GoTaq® Hot Start Polymerase contains the high-performance GoTaq® DNA Polymerase bound to a proprietary antibody that blocks polymerase activity. The polymerase activity is restored during the initial denaturation step when the amplification reactions are heated at 94–95°C for two minutes. This enables hot-start PCR, where polymerase activity is eliminated or minimized at temperatures below 70°C. GoTaq® Hot Start Polymerase exhibits 5´→3´ exonuclease activity. The system is supplied with a tube of 25mM MgCl2, allowing optimization of the magnesium concentration in your reactions. It is also supplied with 5X Green GoTaq® Flexi Buffer and 5X Colorless GoTaq® Flexi Buffer. The buffers contain a compound that increases sample density, so that samples sink easily into wells of an agarose gel. The green buffer also contains two dyes (yellow and blue) that separate to allow easy monitoring during electrophoresis. Use the green reaction buffer for direct-to-gel analysis after amplification and the colorless reaction buffer for amplifications where the dyes may interfere with post-amplification analysis such as fluorescence or absorbance testing.
GoTaq® Hot Start Master Mixes are premixed, ready-to-use solutions containing GoTaq® Hot Start Polymerase, magnesium, dNTPs and buffer. Reactions can be set up in less than a minute at room temperature; simply add your template, water and primers. Available with either green or colorless reaction buffers, which also serve as loading buffers, allowing you to go directly from thermal cycler to gel analysis. GoTaq® Hot Start Master Mixes offer the specificity and sensitivity of an antibody-based hot-start polymerase in a convenient, easy-to-use, time-saving format.
Features - Benefits
Enhanced Yield, Sensitivity and Specificity: The proven, robust amplification and sensitivity of GoTaq® DNA Polymerase now with built-in hot start to deliver even more superior results.
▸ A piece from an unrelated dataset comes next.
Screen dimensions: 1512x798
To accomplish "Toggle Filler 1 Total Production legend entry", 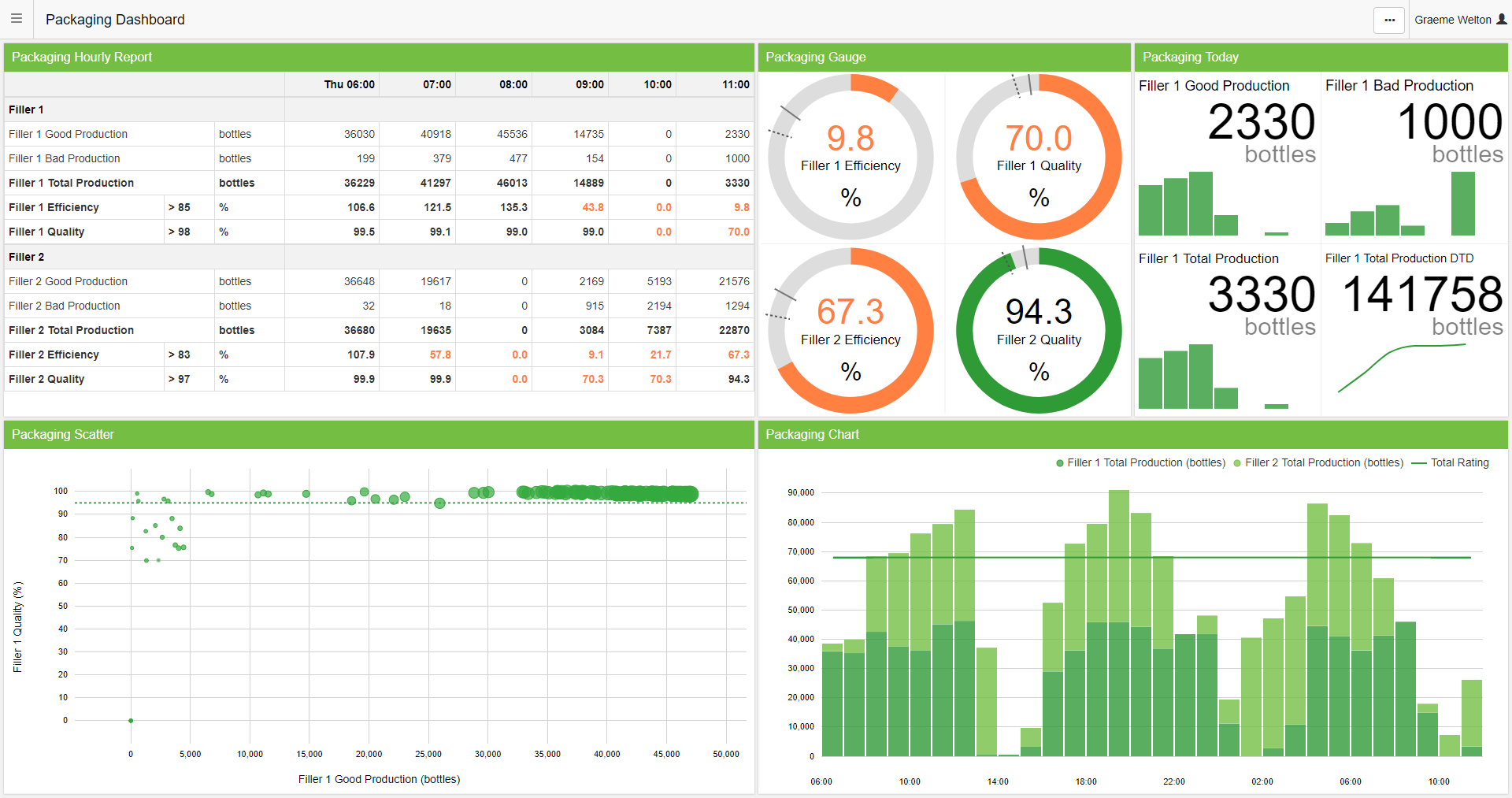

Ease of Use: Set up your reaction at room temperature—no need to set up on ice.
Higher Yield: Two-minute activation saves time and ensures maximum enzyme activity.
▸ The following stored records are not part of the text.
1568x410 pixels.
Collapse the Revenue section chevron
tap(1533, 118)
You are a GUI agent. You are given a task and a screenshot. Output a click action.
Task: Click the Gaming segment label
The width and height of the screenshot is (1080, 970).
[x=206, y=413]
Higher Specificity: Minimize nonspecific amplification and primer-dimers.
Improve Productivity: Go directly from PCR to gel analysis. Green GoTaq® Reaction Buffer serves as both reaction buffer and gel-loading solution.
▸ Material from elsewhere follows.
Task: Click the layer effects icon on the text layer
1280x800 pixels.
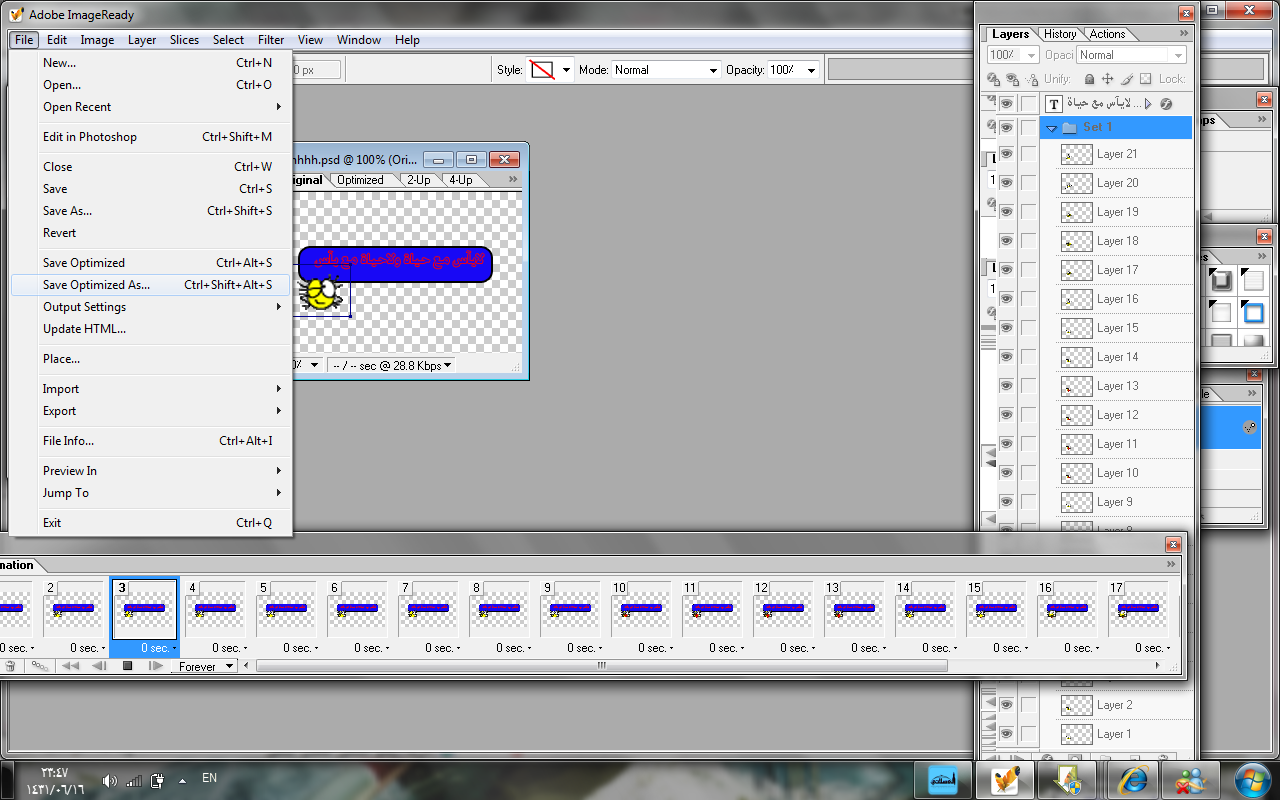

Convenience: One tube, one pipetting step. Only add template and primers when using the master mixes.
Optimization: Control the magnesium concentration in your reaction for specialized templates when using the standalone polymerase.
Guarantee
PCR Satisfaction Guarantee
Promega's PCR Systems, enzymes and reagents are proven in PCR to ensure reliable, high performance results. Your success is important to us. Our products are backed by a worldwide team of Technical Support scientists. Please contact them for applications or technical assistance. If you are not completely satisfied with any Promega PCR product we will send a replacement or refund your account. That's Our PCR Guarantee!
Product must be within expiration date and have been stored and used in accordance with product literature. See Promega Product Insert for specific tests preformed.
Applications
Hot-start PCR.
Complex genomic templates.
T-vector cloning.
RT-PCR.
Two-step RT-PCR.
Low-copy target.
GoTaq® Hot Start Colorless Master Mix is a premixed ready-to-use solution containing GoTaq® Hot Start Polymerase, dNTPs, MgCl2 and reaction buffers at optimal concentrations for efficient amplification of DNA templates by PCR. GoTaq® Hot Start Polymerase contains the high-performance GoTaq® DNA Polymerase bound to a proprietary antibody that blocks polymerase activity. The polymerase activity is restored during the initial denaturation step when amplification reactions are heated at 94–95°C for two minutes. This allows hot-start PCR in which polymerase activity is inhibited at temperatures below 70°C, allowing convenient room-temperature reaction setup. Hot-start PCR is advantageous for some amplification targets, because it may eliminate or minimize primer-dimer and secondary products. In some cases, hot-start PCR may improve yields.